What the task asks » All entries given below are to be returned word for word.

◆ ◆ ◆ ◆

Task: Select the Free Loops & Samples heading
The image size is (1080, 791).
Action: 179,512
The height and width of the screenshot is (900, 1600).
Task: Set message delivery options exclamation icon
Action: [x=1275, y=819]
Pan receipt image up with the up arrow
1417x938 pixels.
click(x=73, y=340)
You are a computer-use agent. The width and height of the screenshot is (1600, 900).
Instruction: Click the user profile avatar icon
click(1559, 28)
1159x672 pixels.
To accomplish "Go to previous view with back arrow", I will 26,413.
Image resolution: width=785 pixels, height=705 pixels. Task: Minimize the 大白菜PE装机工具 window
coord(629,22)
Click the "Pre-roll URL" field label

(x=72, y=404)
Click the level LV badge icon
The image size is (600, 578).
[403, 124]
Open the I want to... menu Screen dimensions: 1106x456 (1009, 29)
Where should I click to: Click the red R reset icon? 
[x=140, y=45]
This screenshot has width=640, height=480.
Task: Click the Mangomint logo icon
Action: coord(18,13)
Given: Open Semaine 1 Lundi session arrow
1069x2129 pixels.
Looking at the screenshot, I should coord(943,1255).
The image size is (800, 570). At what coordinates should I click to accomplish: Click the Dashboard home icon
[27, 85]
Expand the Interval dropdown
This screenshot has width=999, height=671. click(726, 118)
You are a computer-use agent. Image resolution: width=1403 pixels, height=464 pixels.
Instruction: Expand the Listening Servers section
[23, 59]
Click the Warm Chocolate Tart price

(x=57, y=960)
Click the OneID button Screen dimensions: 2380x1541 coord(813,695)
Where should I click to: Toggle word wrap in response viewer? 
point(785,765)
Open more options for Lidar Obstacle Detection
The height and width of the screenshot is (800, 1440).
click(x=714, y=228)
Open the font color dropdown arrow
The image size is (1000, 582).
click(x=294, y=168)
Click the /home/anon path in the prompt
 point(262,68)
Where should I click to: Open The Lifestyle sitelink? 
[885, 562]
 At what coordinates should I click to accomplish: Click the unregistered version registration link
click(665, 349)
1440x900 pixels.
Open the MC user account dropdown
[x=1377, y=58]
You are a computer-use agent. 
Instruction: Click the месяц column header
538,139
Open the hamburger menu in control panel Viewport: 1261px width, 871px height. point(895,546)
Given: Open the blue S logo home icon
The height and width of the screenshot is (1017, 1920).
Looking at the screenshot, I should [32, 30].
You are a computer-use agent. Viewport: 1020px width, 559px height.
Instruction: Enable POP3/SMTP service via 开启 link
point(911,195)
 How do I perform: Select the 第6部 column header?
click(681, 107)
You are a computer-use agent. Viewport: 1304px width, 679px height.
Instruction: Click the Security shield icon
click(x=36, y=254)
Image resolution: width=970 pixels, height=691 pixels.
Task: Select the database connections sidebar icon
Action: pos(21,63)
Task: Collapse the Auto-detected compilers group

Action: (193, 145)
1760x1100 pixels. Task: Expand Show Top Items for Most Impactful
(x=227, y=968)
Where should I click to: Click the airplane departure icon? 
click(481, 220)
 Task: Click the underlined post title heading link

◆ ◆ ◆ ◆

Exercise response »
Task: Select the Free Loops & Samples heading
The image size is (1080, 791).
Action: 179,512
The height and width of the screenshot is (900, 1600).
Task: Set message delivery options exclamation icon
Action: [x=1275, y=819]
Pan receipt image up with the up arrow
1417x938 pixels.
click(x=73, y=340)
You are a computer-use agent. The width and height of the screenshot is (1600, 900).
Instruction: Click the user profile avatar icon
click(1559, 28)
1159x672 pixels.
To accomplish "Go to previous view with back arrow", I will 26,413.
Image resolution: width=785 pixels, height=705 pixels. Task: Minimize the 大白菜PE装机工具 window
coord(629,22)
Click the "Pre-roll URL" field label

(x=72, y=404)
Click the level LV badge icon
The image size is (600, 578).
[403, 124]
Open the I want to... menu Screen dimensions: 1106x456 (1009, 29)
Where should I click to: Click the red R reset icon? 
[x=140, y=45]
This screenshot has width=640, height=480.
Task: Click the Mangomint logo icon
Action: coord(18,13)
Given: Open Semaine 1 Lundi session arrow
1069x2129 pixels.
Looking at the screenshot, I should coord(943,1255).
The image size is (800, 570). At what coordinates should I click to accomplish: Click the Dashboard home icon
[27, 85]
Expand the Interval dropdown
This screenshot has width=999, height=671. click(726, 118)
You are a computer-use agent. Image resolution: width=1403 pixels, height=464 pixels.
Instruction: Expand the Listening Servers section
[23, 59]
Click the Warm Chocolate Tart price

(x=57, y=960)
Click the OneID button Screen dimensions: 2380x1541 coord(813,695)
Where should I click to: Toggle word wrap in response viewer? 
point(785,765)
Open more options for Lidar Obstacle Detection
The height and width of the screenshot is (800, 1440).
click(x=714, y=228)
Open the font color dropdown arrow
The image size is (1000, 582).
click(x=294, y=168)
Click the /home/anon path in the prompt
 point(262,68)
Where should I click to: Open The Lifestyle sitelink? 
[885, 562]
 At what coordinates should I click to accomplish: Click the unregistered version registration link
click(665, 349)
1440x900 pixels.
Open the MC user account dropdown
[x=1377, y=58]
You are a computer-use agent. 
Instruction: Click the месяц column header
538,139
Open the hamburger menu in control panel Viewport: 1261px width, 871px height. point(895,546)
Given: Open the blue S logo home icon
The height and width of the screenshot is (1017, 1920).
Looking at the screenshot, I should [32, 30].
You are a computer-use agent. Viewport: 1020px width, 559px height.
Instruction: Enable POP3/SMTP service via 开启 link
point(911,195)
 How do I perform: Select the 第6部 column header?
click(681, 107)
You are a computer-use agent. Viewport: 1304px width, 679px height.
Instruction: Click the Security shield icon
click(x=36, y=254)
Image resolution: width=970 pixels, height=691 pixels.
Task: Select the database connections sidebar icon
Action: pos(21,63)
Task: Collapse the Auto-detected compilers group

Action: (193, 145)
1760x1100 pixels. Task: Expand Show Top Items for Most Impactful
(x=227, y=968)
Where should I click to: Click the airplane departure icon? 
click(481, 220)
 Task: Click the underlined post title heading link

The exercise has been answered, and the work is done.